Human Plasma and the Antibacterial Effect of Peritoneal Dialysis SolutionsBr Med J 1971; 1 doi: http://dx.doi.org/10.1136/bmj.1.5742.205 (Published 23 January 1971) Cite this as: Br Med J 1971;1:205
- Kenneth A. Borchardt,
- James A. Richardson
The influence of human plasma on the antibacterial effect of solutions for peritoneal dialysis was studied. The solutions contained 43 mEq per litre of either acetate or lactate as the source of base. Enough pooled human plasma was added to half of each solution to give a total concentration of a gramme of protein per litre.
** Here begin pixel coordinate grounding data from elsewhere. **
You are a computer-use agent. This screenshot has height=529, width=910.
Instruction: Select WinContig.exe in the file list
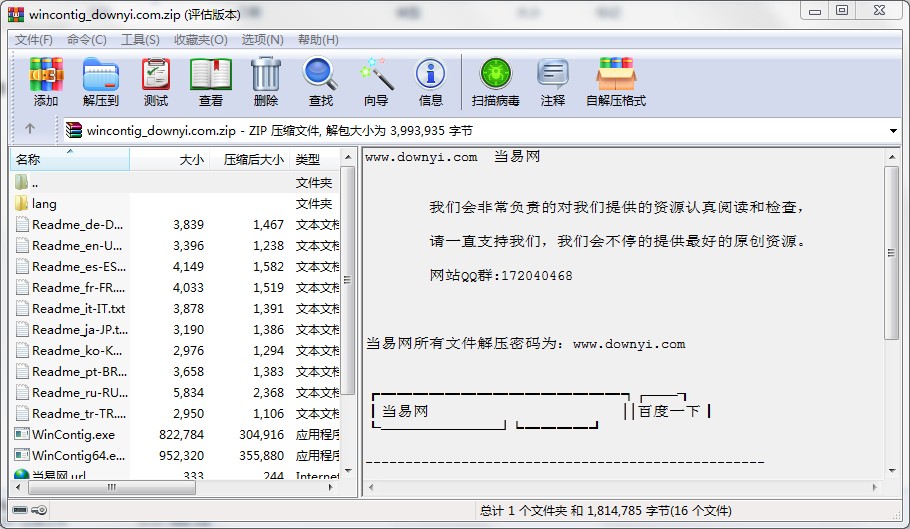point(73,435)
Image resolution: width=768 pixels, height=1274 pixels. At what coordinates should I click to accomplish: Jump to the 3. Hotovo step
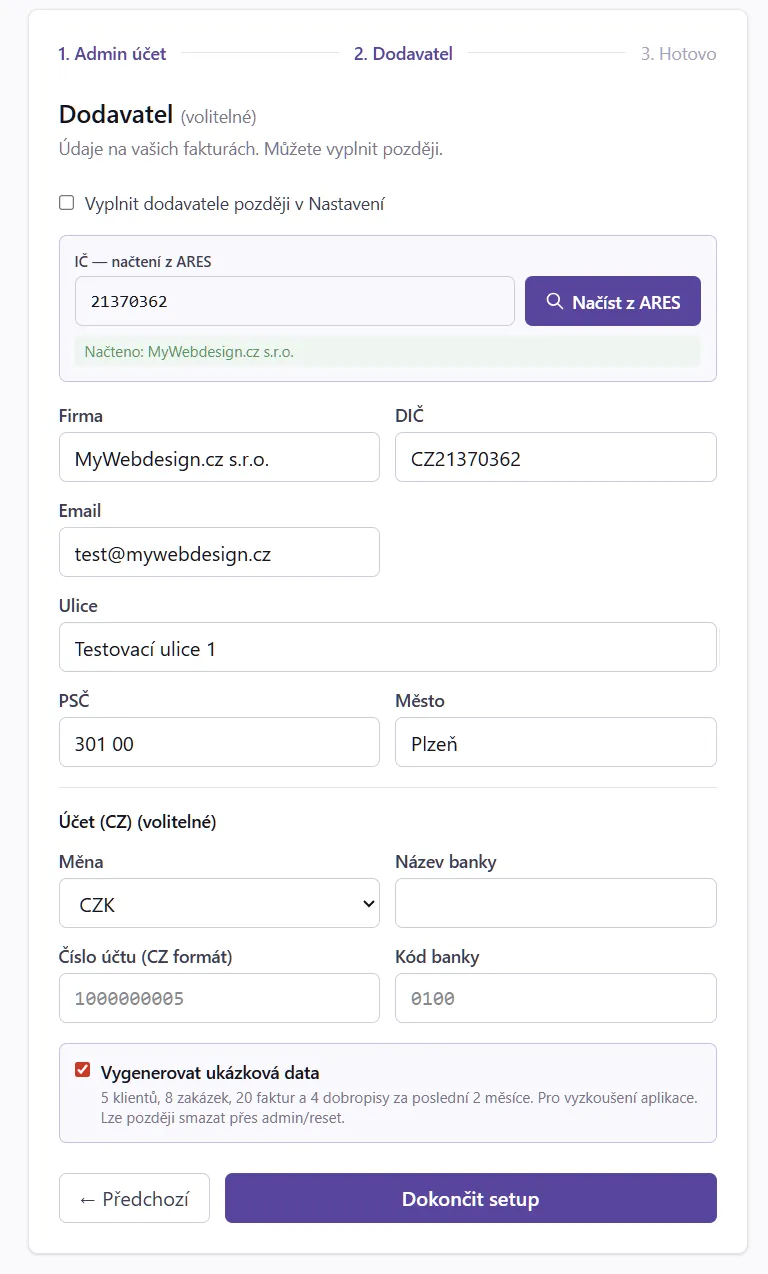point(678,54)
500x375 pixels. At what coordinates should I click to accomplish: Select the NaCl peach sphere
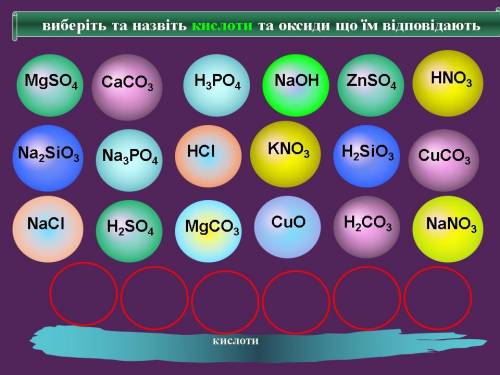pyautogui.click(x=48, y=229)
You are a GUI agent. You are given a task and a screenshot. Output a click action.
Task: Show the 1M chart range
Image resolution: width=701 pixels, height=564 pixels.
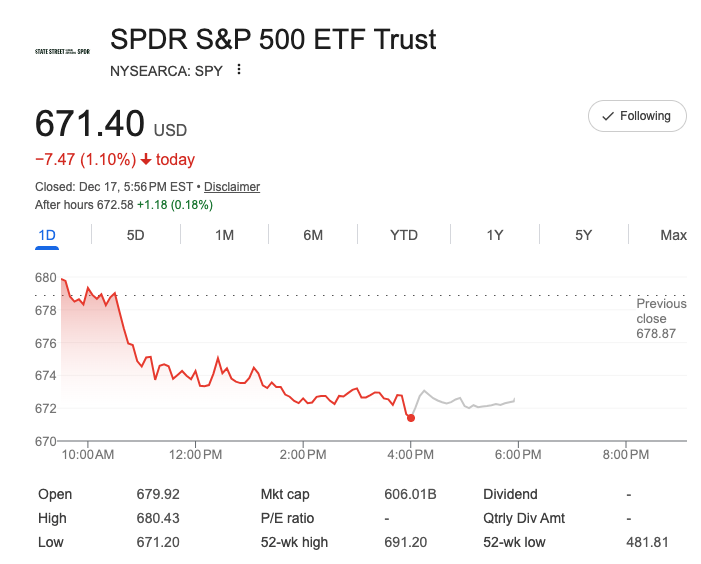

The numbers of viable organisms from 15 clinical isolates each of Staphylococcus aureus, Escherichia coli, and Pseudomonas species were counted before and after incubation in the four solutions. Numbers of viable Staph. aureus and E. coli diminished consistently after incubation in all four solutions, but the greatest decreases occurred in the acetate solution which contained no plasma. Plasma abolished the greater antibacterial effect of acetate on these organisms. Differences between numbers of viable Pseudomonas sp. after incubation in the four solutions were not significant. The diffusion of substances from plasma into dialysis fluids during peritoneal dialysis, therefore, may abolish the greater antibacterial effect of solutions made with acetate rather than lactate.